## Record set
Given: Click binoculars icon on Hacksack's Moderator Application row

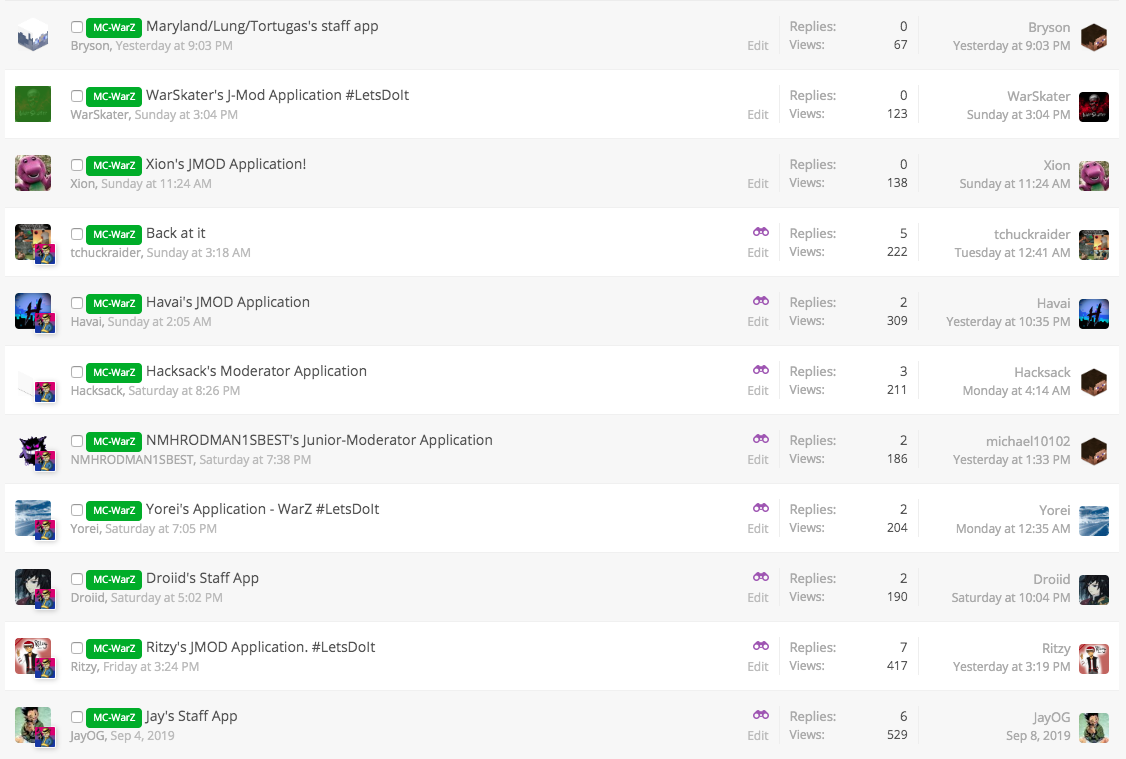Looking at the screenshot, I should click(761, 370).
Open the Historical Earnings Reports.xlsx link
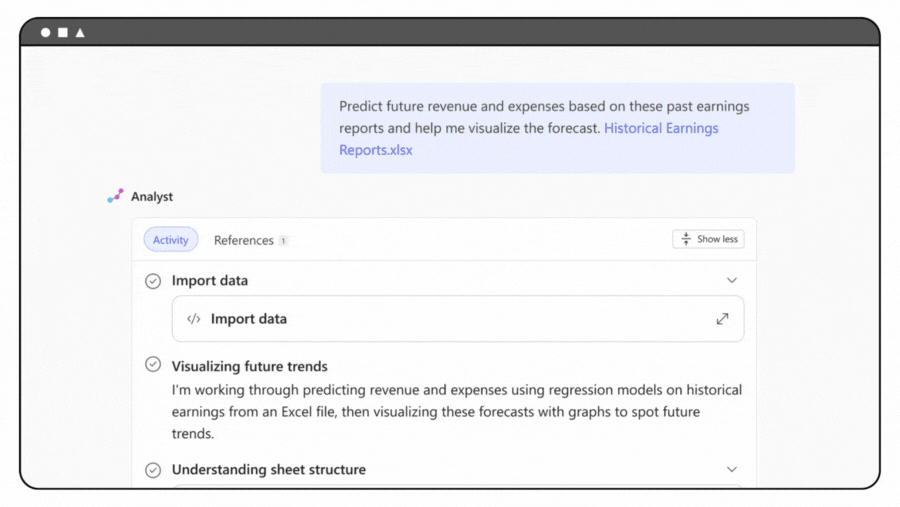The image size is (900, 507). [529, 139]

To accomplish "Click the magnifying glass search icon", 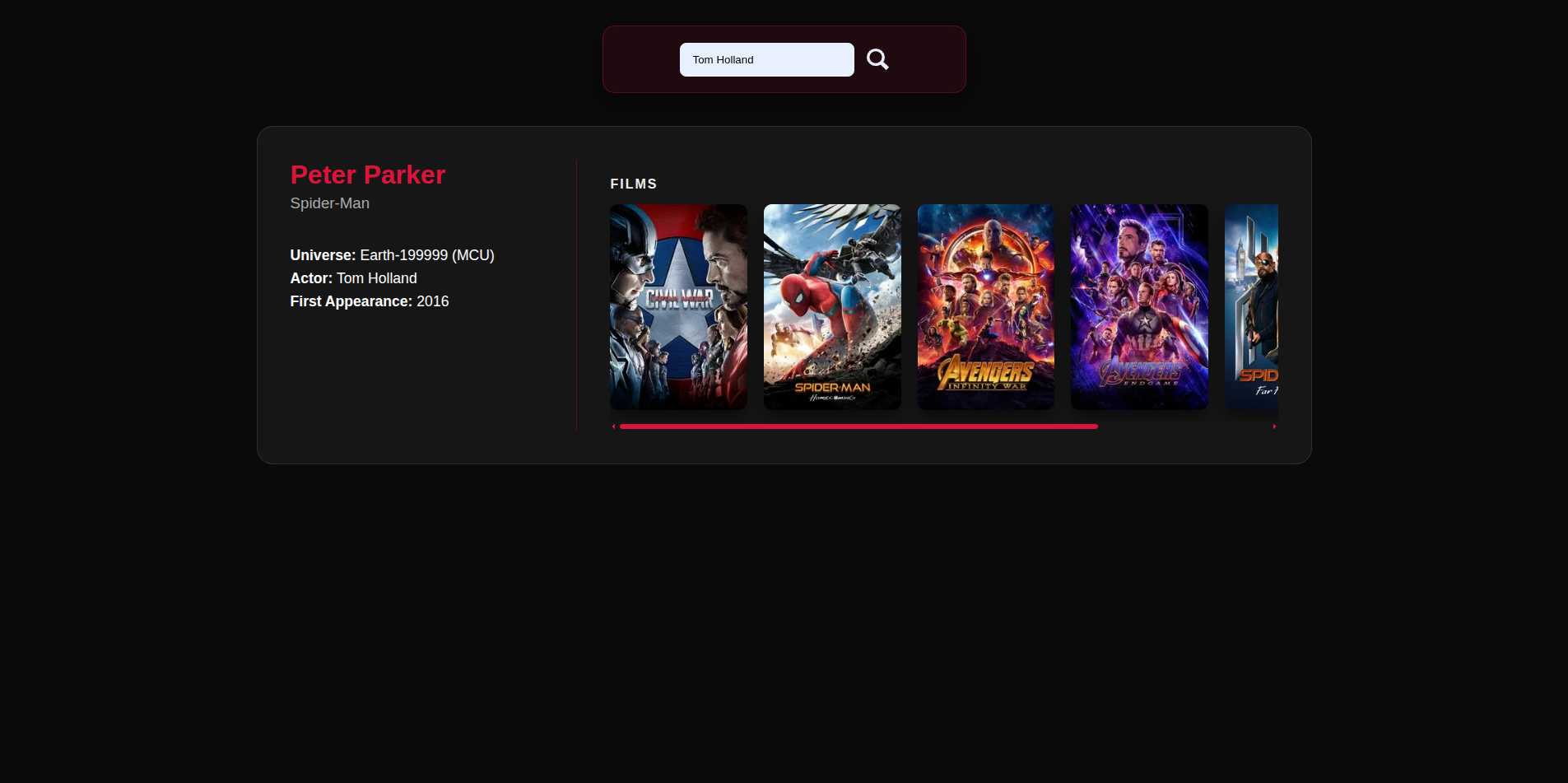I will 877,59.
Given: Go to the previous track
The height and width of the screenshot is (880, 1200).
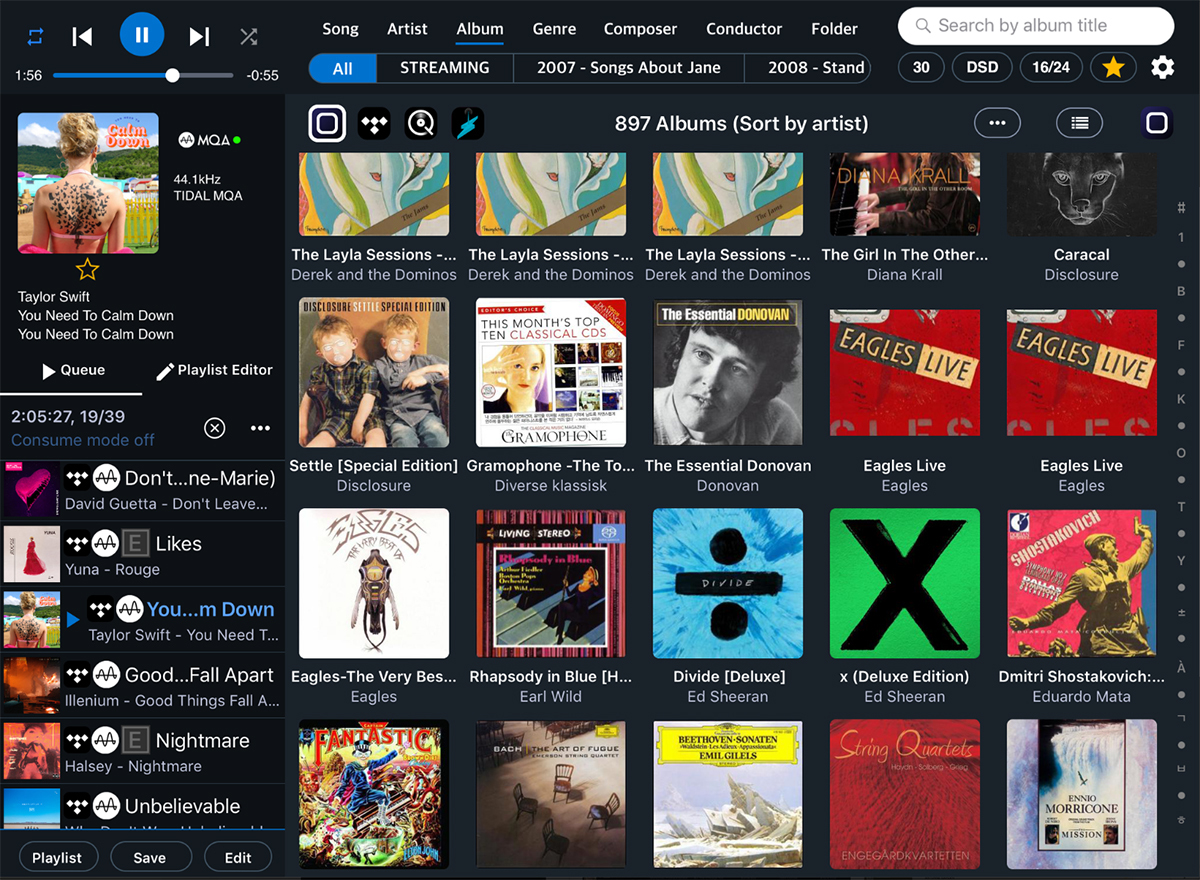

## What the task requires
Copy the lines from the one that contains "Given: Go to the previous track" through the end of the items, with no changes, and leave out the pictures.

## Solution to this problem
Given: Go to the previous track
The height and width of the screenshot is (880, 1200).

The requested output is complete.